■ **DOCUMENT PASSAGE**:
The map()
method from a dataset does not retain the tensor that is selected in the return_tensor
argument.
Code:
from transformers import AutoTokenizer
from datasets import Dataset
data = {
"text":[
"This is a test"
]
}
dataset = Dataset.from_dict(data)
model_name = 'roberta-large-mnli'
tokenizer = AutoTokenizer.from_pretrained(model_name,problem_type="multi_label_classification")
def tokenize_function(examples):
return tokenizer(examples["text"], truncation=True,return_tensors="pt")
tokenized_datasets = dataset.map(tokenize_function, remove_columns=["text"],batched=True)
tokenized_datasets[0]
Output:
{'input_ids': [0, 713, 16, 10, 1296, 2], 'attention_mask': [1, 1, 1, 1, 1, 1]}
However, just using text input into the tokenizer does.

■ **DATASET EXCERPT**:
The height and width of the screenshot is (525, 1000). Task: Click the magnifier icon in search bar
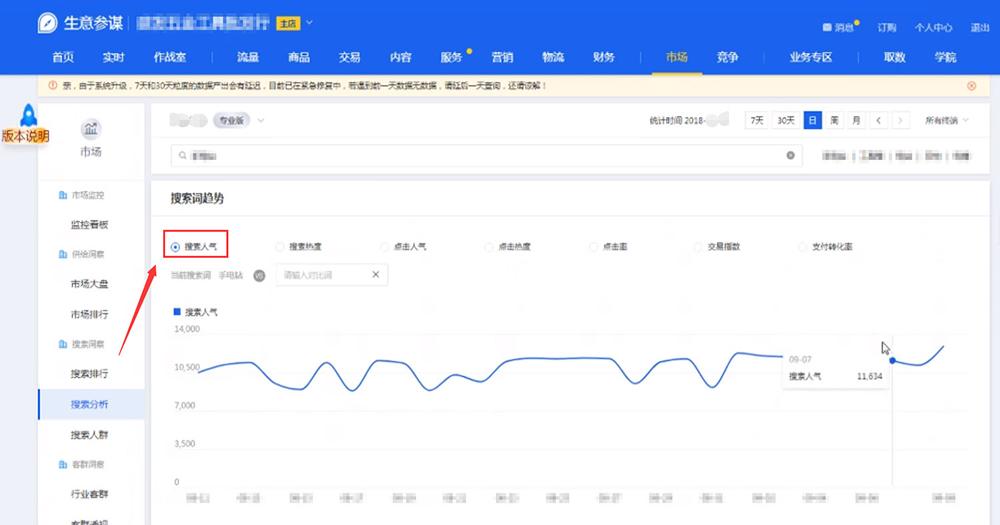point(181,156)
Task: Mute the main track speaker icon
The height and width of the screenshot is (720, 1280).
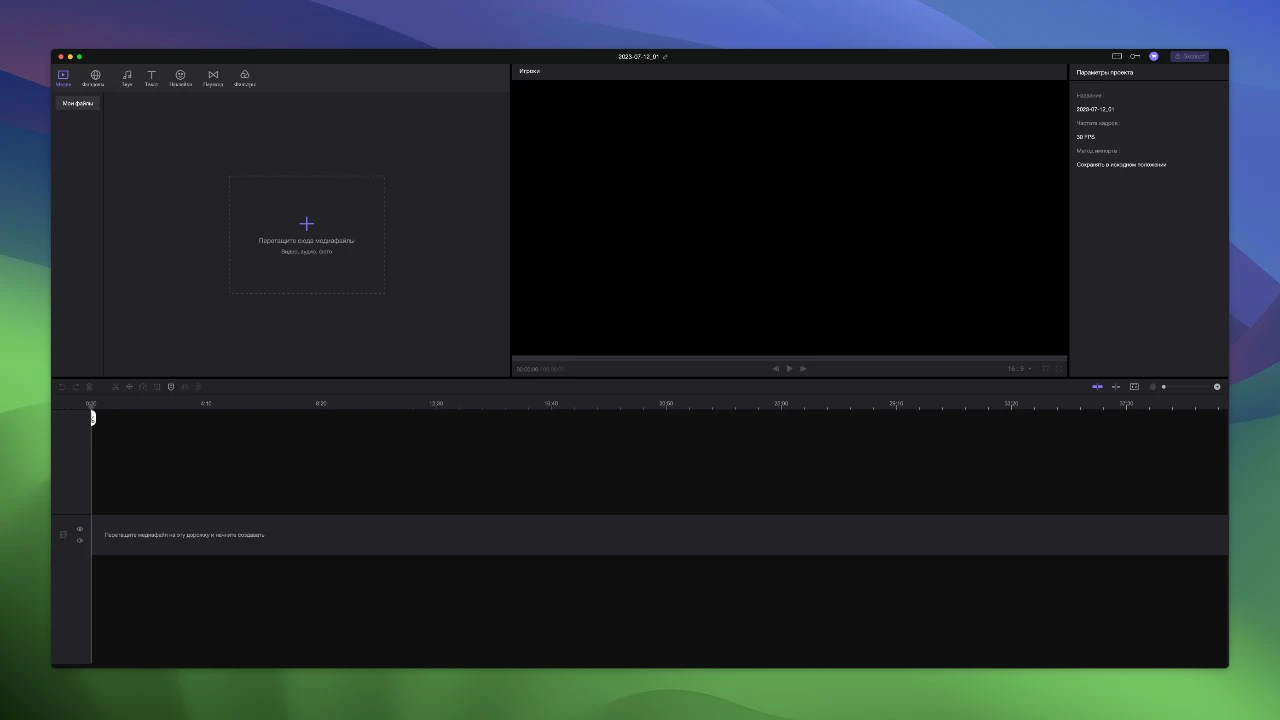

■ **SHORT TASK 1**:
Quote the post about the map() method, the stretch from "tokenized_datasets[0]" through "the tokenizer does.".
■ **SHORT TASK 2**:
Write what comes next in the post about the map() method, starting after its last sentence.
Nothing in the listing is needed for what follows.

■ **FINAL RESULT 1**:
tokenized_datasets[0]
Output:
{'input_ids': [0, 713, 16, 10, 1296, 2], 'attention_mask': [1, 1, 1, 1, 1, 1]}
However, just using text input into the tokenizer does.

■ **FINAL RESULT 2**:
Code:
from transformers import AutoTokenizer
model_name = 'roberta-large-mnli'
tokenizer = AutoTokenizer.from_pretrained(model_name,problem_type="multi_label_classification")
tokenizer("This is a test", truncation=True,return_tensors="pt")
Output:
{'input_ids': tensor([[ 0, 713, 16, 10, 1296, 2]]), 'attention_mask': tensor([[1, 1, 1, 1, 1, 1]])}
Why is this the case?